Provided entries:
····················
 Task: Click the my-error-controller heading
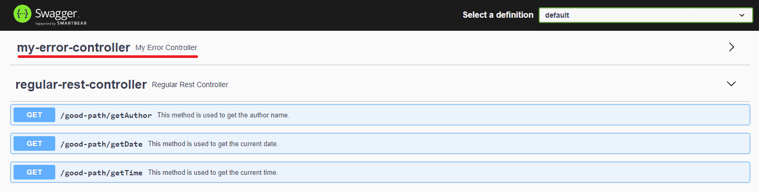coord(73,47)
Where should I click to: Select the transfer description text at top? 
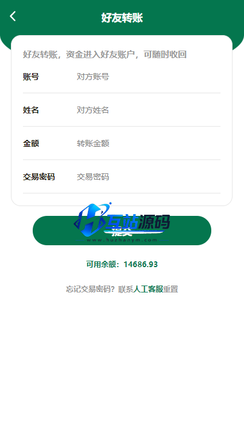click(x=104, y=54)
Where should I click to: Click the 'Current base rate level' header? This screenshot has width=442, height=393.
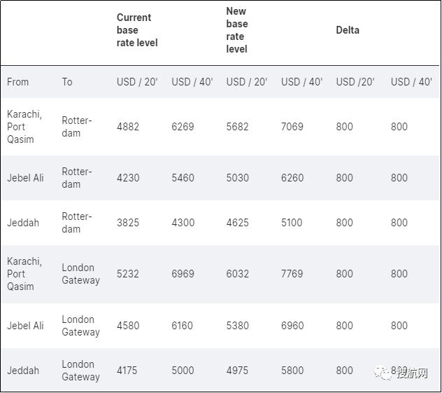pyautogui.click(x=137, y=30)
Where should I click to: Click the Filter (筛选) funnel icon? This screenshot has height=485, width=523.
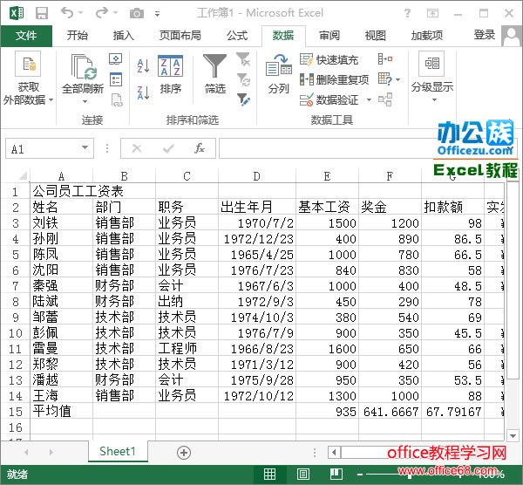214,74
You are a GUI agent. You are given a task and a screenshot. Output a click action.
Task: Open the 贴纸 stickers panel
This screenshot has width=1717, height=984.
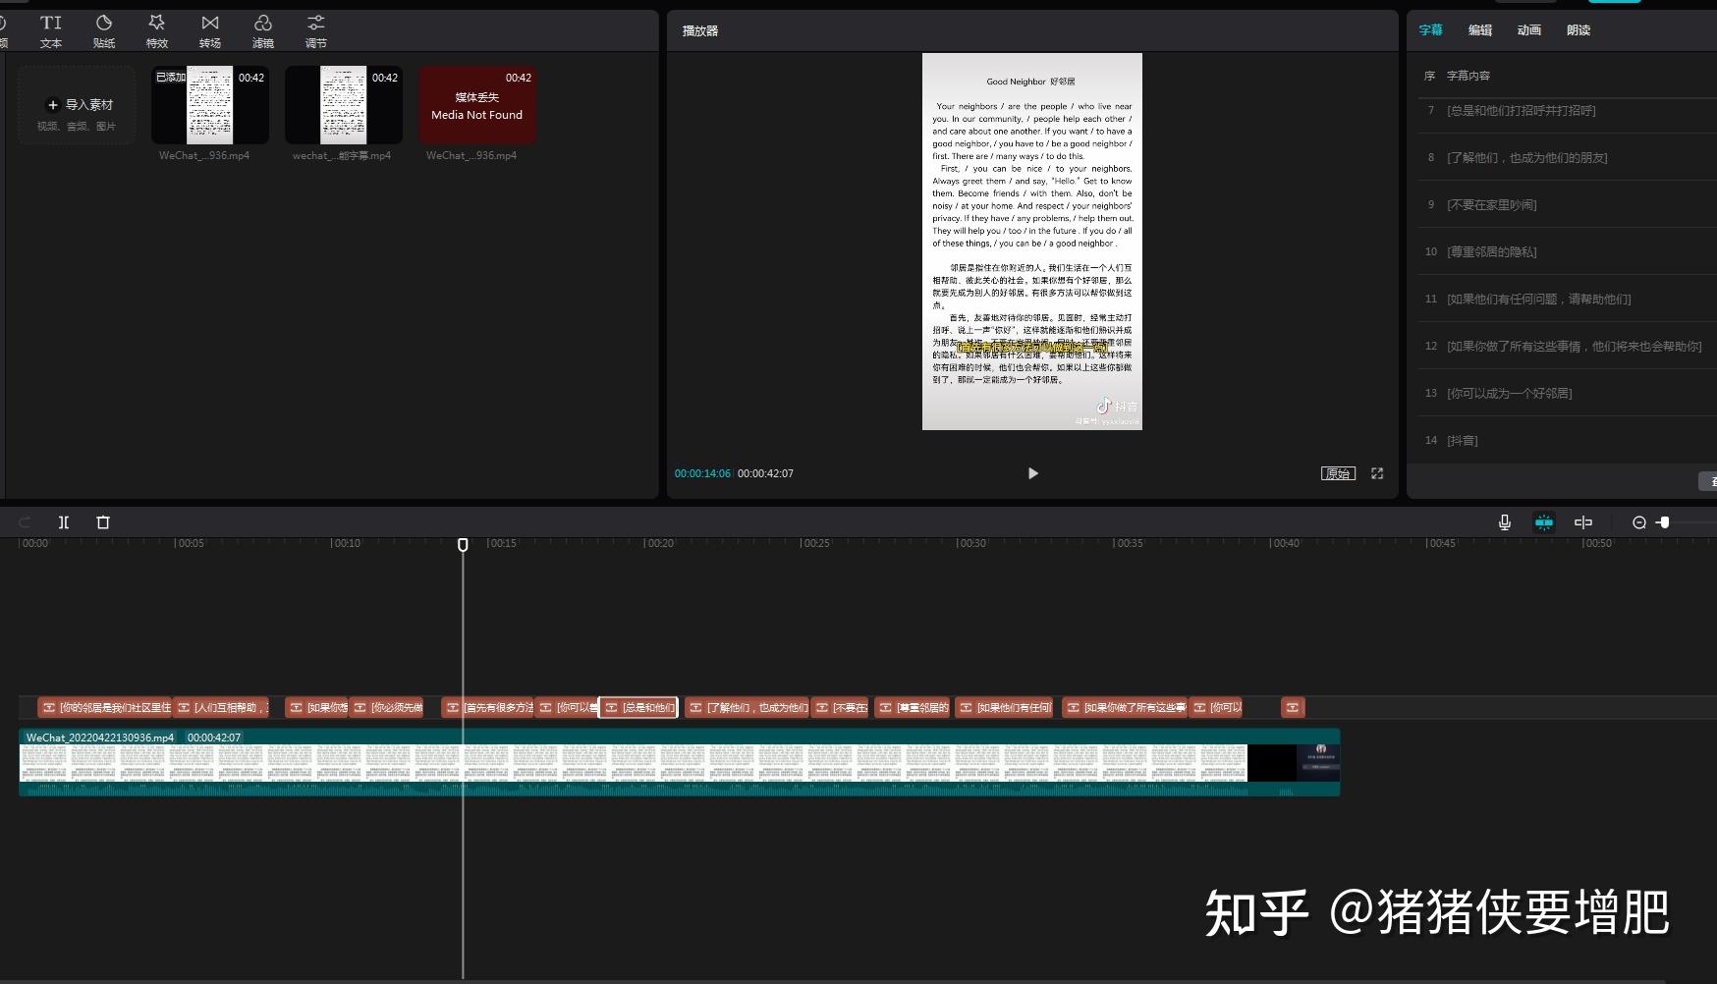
····················
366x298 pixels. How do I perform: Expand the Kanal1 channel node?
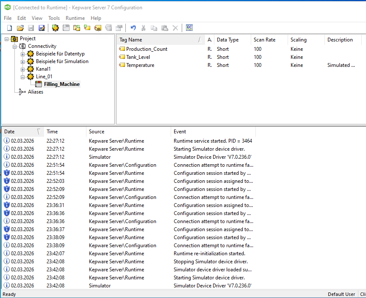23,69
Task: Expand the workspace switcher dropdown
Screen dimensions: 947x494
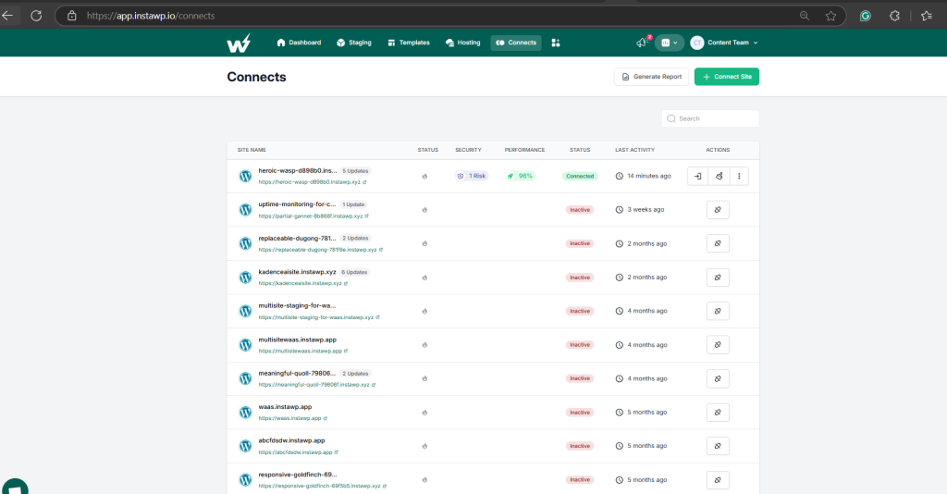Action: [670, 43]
····················
Assignment: Using the material above, reproduce only the lines that run from the line with "Task: Click the my-error-controller heading" up to and including the line with "This screenshot has width=1717, height=984.", exactly, with the pictures dropped.

Answer space:
 Task: Click the my-error-controller heading
coord(73,47)
Where should I click to: Select the transfer description text at top? 
click(x=104, y=54)
Where should I click to: Click the 'Current base rate level' header? This screenshot has width=442, height=393.
pyautogui.click(x=137, y=30)
Where should I click to: Click the Filter (筛选) funnel icon? This screenshot has height=485, width=523.
214,74
You are a GUI agent. You are given a task and a screenshot. Output a click action.
Task: Open the 贴纸 stickers panel
This screenshot has width=1717, height=984.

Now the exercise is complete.